Через два года я отвозил груз двести из Чечни в Бурею. Заехал к нему на обратном пути. Встретились, посидели, помянули друзей.
– Ну что, Славка, давай-ка пробежимся километров этак двадцать, пока не стемнело?
– Андрей, мы же по бутылке "Бурятии" уже выпили!
– А если война?! Родина не спросит, у тебя: "Сынок, ты трезв или нет?"

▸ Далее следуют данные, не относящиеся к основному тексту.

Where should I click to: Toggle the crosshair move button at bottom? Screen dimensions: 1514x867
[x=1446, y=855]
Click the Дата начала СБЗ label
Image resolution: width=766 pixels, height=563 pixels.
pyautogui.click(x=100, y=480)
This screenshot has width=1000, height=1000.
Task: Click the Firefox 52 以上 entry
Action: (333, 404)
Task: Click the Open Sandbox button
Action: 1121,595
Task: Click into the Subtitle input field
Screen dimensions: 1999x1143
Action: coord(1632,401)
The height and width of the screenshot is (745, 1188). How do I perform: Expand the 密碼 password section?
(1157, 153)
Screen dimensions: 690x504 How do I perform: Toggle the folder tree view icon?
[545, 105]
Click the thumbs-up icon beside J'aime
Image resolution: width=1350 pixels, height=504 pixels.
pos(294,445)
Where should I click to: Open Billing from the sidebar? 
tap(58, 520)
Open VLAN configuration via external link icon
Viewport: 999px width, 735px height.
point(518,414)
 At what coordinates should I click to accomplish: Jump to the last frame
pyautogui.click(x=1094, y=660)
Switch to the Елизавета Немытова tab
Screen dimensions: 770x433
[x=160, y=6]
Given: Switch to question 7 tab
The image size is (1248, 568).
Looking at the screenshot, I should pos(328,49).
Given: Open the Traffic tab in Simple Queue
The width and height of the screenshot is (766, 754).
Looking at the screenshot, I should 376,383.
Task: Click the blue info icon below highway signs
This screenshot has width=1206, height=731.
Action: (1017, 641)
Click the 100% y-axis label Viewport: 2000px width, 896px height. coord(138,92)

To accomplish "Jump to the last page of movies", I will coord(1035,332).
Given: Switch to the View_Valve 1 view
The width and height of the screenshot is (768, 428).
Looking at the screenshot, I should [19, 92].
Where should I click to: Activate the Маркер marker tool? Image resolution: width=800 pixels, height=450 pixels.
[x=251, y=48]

Мы бежали по пушистому снегу. Зима в 2002-м щедро осыпала им сопки. Мы падали, спотыкаясь о спрятанные бревна, летели кубарем с пригорков и поднимались, смеялись и радовались, как беспечные дети солнечному дню и тому, что опять мы встретились.
В Чечне мы так и не смогли пробежаться. Тридцать минут в полевом лагере - и восьмёрки разнесли нас по разным местам. Лишь в 2008-м он разыскал меня в столице.
– Меня в госпиталь положили в Пушкино. Туберкулёз позвоночника. ВВК прохожу. Списывают. Уже второй раз списывают за пять лет.
– А первый?
– Вернулся я из командировки в Сосняк, а комбриг построил часть и ни слова о нашей группе. Приказал нам плац красить к приезду командующего. Ну, я и послал его. Он меня в психушку упёк. ВВК приказал проходить.
– А что было-то?
– Гнали нас чехи несколько километров. Взяли мы одного у них. Потом попали в окружение. Чехов сотен пять-шесть. Со мной восемь срочников. Я им приказал ложиться в болото и дышать через соломинки. Те по нам и прошлись. Бойцы от страха в штаны наложили.
– И что с ВВК?
– Леонидыч, ты его помнишь, спросил, на что я жалуюсь? Сказал ему, что сплю плохо, и нога болит. Сделали рентген. Пять осколков и пуля 7,62 в голени. Перевели в хирургию. Пулю вытащили, осколки - нет. Вот, ношу её как амулет вместе с чеченской кокардой. На, дарю!
– положил Андрей пулю и кокарду в виде волчицы на зелёном фоне передо мной на стол.
– Я её с ваххабита снял... Славка, ты не знаешь, марафона никакого нет в Москве или Подмосковье? Что я - зря сюда приехал?! Может, хоть медальку какую дадут.